Genzyme Corporation has filed for approval to market Synvisc (hylan G-F 20) in Japan for the treatment of pain from osteoarthritis. Synvisc is currently approved for use in the United States, Europe and 60 countries around the world.
"The filing to market Synvisc in Japan is an important milestone in further expanding the Synvisc franchise," said Ann Merrifield, president of Genzyme Biosurgery, the division of Genzyme Corp. that manufactures and distributes Synvisc. "Today, Japan represents an approximately $300 million market and provides a tremendous opportunity in which to promote Synvisc's unique benefits to patients."
The filing was made with the Japanese Ministry of Health, Labour and Welfare (MHLW) and product launch could take place in early to mid 2006.
Synvisc has been used to treat more than 2.5 million patients worldwide. It is Genzyme Corporation's third largest product, with worldwide end user sales expected to be between $262 and $284 million in 2003.
In addition to the filing in Japan, Genzyme recently received U.S. Food and Drug Administration (FDA) approval to begin a pivotal clinical trial in the U.S. for Synvisc in the hip. The trial is expected to enroll its first patient later this fall.
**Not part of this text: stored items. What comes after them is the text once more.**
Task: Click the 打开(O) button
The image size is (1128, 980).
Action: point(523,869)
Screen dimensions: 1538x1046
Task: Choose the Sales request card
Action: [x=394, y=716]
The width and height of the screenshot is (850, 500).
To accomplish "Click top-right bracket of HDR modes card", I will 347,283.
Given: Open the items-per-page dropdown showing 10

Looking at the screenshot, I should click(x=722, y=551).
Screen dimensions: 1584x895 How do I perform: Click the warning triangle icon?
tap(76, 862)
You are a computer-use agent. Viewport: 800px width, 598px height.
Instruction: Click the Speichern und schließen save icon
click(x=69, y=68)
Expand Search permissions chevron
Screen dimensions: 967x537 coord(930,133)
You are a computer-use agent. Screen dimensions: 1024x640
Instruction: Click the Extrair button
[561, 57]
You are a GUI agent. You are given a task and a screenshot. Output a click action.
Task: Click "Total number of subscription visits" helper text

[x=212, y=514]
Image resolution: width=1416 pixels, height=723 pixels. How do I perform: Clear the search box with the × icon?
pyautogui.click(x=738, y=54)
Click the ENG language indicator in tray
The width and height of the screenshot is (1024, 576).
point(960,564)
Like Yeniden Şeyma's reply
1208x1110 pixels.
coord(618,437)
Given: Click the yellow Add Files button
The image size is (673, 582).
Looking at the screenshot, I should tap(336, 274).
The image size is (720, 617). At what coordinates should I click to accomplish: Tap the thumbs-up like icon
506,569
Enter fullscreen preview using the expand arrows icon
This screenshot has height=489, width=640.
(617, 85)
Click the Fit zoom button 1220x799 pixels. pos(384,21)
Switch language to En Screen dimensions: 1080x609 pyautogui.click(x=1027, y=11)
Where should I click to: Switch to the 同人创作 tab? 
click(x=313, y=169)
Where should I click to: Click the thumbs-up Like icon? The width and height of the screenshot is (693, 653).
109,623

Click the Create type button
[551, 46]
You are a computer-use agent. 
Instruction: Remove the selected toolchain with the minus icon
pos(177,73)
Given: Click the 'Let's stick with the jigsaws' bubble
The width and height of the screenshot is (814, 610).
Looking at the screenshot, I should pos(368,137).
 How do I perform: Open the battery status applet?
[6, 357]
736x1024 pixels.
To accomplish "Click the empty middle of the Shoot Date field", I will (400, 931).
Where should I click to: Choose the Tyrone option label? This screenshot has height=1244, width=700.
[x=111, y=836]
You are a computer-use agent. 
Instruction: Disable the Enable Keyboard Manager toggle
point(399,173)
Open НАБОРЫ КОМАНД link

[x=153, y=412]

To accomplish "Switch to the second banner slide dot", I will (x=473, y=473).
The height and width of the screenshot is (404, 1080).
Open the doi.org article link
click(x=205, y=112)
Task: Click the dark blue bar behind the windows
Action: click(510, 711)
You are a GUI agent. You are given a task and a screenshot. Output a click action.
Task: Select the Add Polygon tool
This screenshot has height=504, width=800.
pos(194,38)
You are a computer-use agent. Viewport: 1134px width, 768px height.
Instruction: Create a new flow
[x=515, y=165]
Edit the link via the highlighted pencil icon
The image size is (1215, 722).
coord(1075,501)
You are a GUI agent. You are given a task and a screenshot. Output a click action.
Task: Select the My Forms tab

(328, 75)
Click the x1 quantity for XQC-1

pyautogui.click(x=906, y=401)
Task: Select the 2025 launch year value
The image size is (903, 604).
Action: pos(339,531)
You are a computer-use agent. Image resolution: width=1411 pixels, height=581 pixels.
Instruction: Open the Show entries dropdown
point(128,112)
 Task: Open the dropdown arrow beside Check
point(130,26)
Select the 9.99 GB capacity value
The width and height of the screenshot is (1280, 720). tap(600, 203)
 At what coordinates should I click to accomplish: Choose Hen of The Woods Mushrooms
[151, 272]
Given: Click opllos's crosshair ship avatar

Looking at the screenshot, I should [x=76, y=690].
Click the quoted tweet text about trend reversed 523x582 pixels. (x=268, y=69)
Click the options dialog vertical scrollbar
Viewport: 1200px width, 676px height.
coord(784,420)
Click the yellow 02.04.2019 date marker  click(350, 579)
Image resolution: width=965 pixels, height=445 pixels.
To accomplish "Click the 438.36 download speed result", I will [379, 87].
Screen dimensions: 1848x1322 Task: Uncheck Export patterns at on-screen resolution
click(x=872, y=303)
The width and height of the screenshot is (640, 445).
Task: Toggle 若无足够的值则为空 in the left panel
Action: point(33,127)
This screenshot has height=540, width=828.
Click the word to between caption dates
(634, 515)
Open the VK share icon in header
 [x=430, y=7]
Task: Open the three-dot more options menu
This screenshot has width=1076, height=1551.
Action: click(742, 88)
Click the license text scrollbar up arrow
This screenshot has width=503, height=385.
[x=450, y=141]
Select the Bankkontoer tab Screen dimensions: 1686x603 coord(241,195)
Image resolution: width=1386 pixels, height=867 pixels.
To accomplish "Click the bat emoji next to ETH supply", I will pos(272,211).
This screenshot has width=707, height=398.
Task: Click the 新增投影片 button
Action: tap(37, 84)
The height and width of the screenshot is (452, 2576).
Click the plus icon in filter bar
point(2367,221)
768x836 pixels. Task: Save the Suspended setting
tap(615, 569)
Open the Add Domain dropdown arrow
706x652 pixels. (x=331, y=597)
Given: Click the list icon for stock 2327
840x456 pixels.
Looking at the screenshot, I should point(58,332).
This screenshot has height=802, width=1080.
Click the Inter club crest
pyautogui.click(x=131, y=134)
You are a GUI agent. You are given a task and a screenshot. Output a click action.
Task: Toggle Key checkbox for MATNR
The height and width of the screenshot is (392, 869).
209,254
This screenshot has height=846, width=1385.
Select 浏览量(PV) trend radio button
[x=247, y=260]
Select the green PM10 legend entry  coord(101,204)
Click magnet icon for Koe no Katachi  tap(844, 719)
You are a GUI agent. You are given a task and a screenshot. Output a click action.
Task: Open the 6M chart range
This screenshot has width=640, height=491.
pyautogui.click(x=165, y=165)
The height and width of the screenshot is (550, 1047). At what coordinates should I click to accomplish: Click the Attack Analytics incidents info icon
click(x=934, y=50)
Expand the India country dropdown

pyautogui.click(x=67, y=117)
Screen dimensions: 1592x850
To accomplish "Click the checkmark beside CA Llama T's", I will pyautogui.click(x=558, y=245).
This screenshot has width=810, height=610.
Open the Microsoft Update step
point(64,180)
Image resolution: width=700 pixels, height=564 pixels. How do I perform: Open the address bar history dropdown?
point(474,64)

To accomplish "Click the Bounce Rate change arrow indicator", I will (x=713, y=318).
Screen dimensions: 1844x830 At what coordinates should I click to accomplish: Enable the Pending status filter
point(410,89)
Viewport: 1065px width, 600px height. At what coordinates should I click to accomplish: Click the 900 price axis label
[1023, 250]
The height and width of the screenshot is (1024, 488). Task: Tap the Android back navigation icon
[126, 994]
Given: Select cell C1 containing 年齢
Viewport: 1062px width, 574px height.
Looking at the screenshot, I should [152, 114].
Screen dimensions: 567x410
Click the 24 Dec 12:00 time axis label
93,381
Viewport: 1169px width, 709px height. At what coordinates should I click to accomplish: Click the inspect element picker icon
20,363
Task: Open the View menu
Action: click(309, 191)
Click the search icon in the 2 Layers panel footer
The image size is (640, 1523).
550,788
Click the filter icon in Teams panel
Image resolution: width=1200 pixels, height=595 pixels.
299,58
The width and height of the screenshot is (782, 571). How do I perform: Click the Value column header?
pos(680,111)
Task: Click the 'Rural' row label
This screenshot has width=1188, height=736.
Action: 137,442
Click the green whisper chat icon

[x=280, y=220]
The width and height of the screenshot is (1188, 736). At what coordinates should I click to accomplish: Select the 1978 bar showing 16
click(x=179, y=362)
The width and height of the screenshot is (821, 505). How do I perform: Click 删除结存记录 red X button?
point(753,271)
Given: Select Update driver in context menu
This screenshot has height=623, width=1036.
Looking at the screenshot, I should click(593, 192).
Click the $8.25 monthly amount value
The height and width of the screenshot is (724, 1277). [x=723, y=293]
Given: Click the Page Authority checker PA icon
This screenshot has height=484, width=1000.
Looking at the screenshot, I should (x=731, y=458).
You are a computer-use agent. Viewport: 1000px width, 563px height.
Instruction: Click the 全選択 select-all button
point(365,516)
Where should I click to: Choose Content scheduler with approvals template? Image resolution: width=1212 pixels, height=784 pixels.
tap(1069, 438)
In the European Union, Synvisc is already approved to treat pain due to osteoarthritis (OA) of the knee and hip. Additionally, clinical trials of Synvisc in the shoulder and ankle are anticipated to begin in the EU by the end of 2003.
"Genzyme is excited to begin a U.S. study of Synvisc in the hip, as there is currently no viscosupplementation product on the U.S. market shown to relieve OA pain in joints other than the knee," added Merrifield.
Synvisc is the largest selling viscosupplementation product in the United States and Canada for the treatment of pain due to osteoarthritis of the knee. Viscosupplementation is endorsed by the American College of Rheumatology as a standard of care in the treatment of OA of the knee.